I've not really had the chance to talk to Abraxas (and after what I subjected Tony to, maybe that's for the best), and I admit I don't really like the style of his chrons at all, but I suspect the same pressures Tony had when he wrote his novel are there when Abraxas is doing his writing, so try to keep that in mind before you start throwing stones. You guys can be as upset as you want about what they've written, but it is a little painful to me to see people personalizing the problem so much because I made the same mistake all those years ago, and I don't like reliving that memory. If you really want to encourage the storyline of Eve to be better, you need to encourage CCP to make the storyline a bigger part of what goes into Eve's development -- personally, that's what I've been most disappointed by the last year or two, that the storyline seems to have slowly been pushed more and more to the wayside. That may be a business decision, but I'd like to think that an encompassing storyline that evolves over the course of months and years is one of the things that really makes Eve different from other MMOs, and is something else that is only possible because of CCP's unique commitment to the single-shard nature of the game.
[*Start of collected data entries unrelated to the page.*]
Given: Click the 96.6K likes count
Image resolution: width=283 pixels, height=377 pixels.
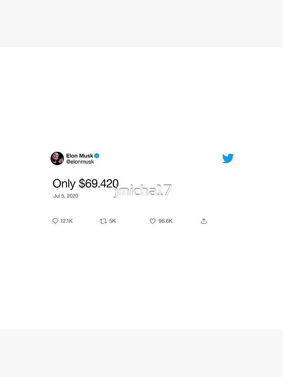Looking at the screenshot, I should (165, 221).
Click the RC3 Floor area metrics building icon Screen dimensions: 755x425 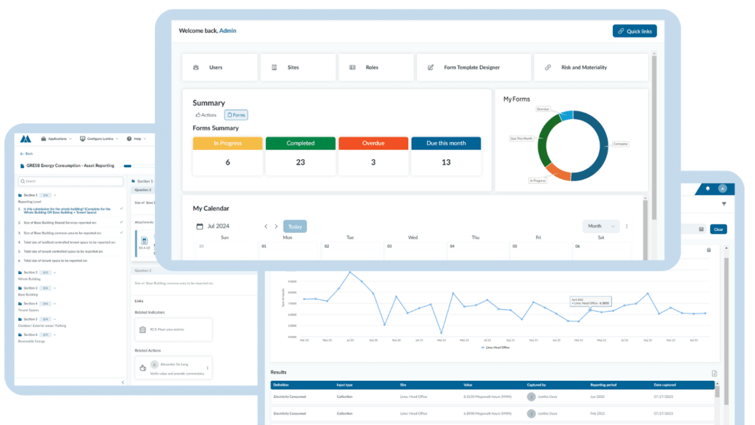[x=142, y=329]
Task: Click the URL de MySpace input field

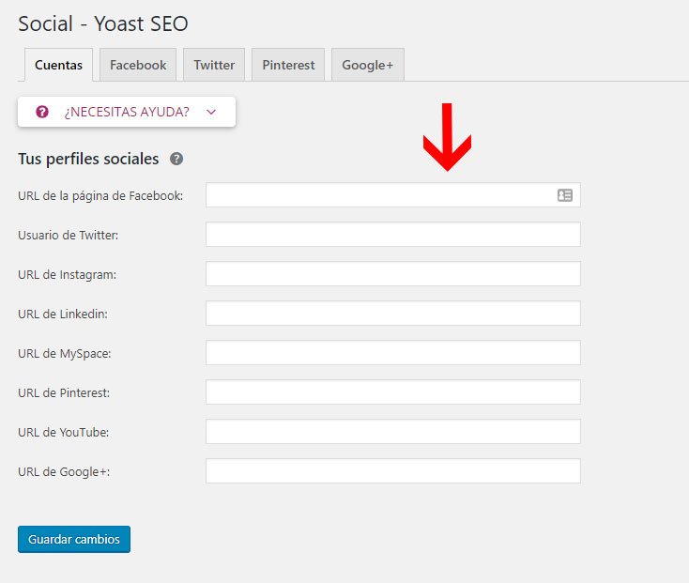Action: pos(392,352)
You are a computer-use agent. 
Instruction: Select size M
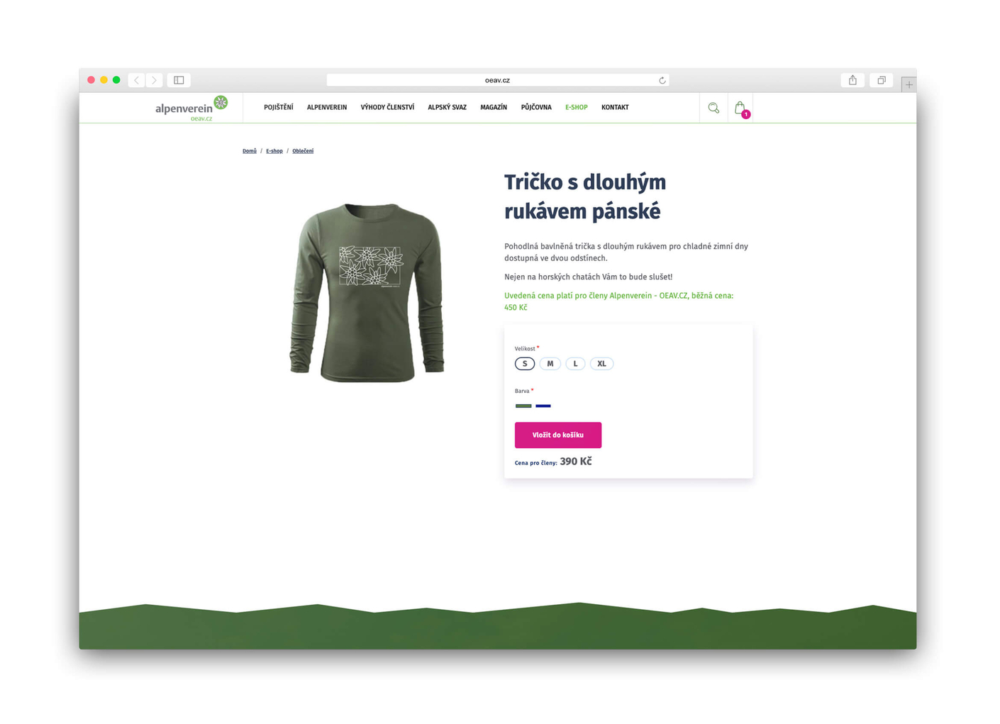[550, 364]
If you want storyline to be an important and integral part of the game, rather than an afterthought, the people who feel that way at CCP -- which I think Tony, Abraxas, and all the other writers at CCP are included in -- are your best advocates. However, you need to help them show that there is a business case for making storyline a strong aspect of Eve, and making it seem like
nothing they do will ever be right or enough for you is not a good way to make the case.
CCP is a business, and they have to make business decisions, and hiring writers, editors, and people to fact check stuff, like I think we all want to see, all takes money. That's also money they could spend on game designers, programmers, and marketing guys. All of those things are stuff CCP thinks will help them
make money. If you really want to help make Eve's storyline better, you should try to come up with ways it can be used to strengthen the rest of the game and show CCP that it helps get and retain customers. And quite frankly, from what I understand,
that is exactly what Tony's job description is.
I haven't read Abraxas' book yet (though the CAIN crew at FanFest bought it for me this year, in the hopes that I would review it -- which I will after I finish the second Song of Ice and Fire novel) but I can tell you that when I do it will be with a much different eye than I read TEA, and I am actually very curious to read Tony's new book -- I know that I may not like it, but I also want to see how he has developed as a writer and (hopefully) what a better process for writing has done to his work.
I also want to say that the storyline CCP has had over the course of the last few years since TEA, despite maybe not being paced the best, has been pretty good, and it's clear that a lot of the nuance some people may think was lost in TEA is not completely gone.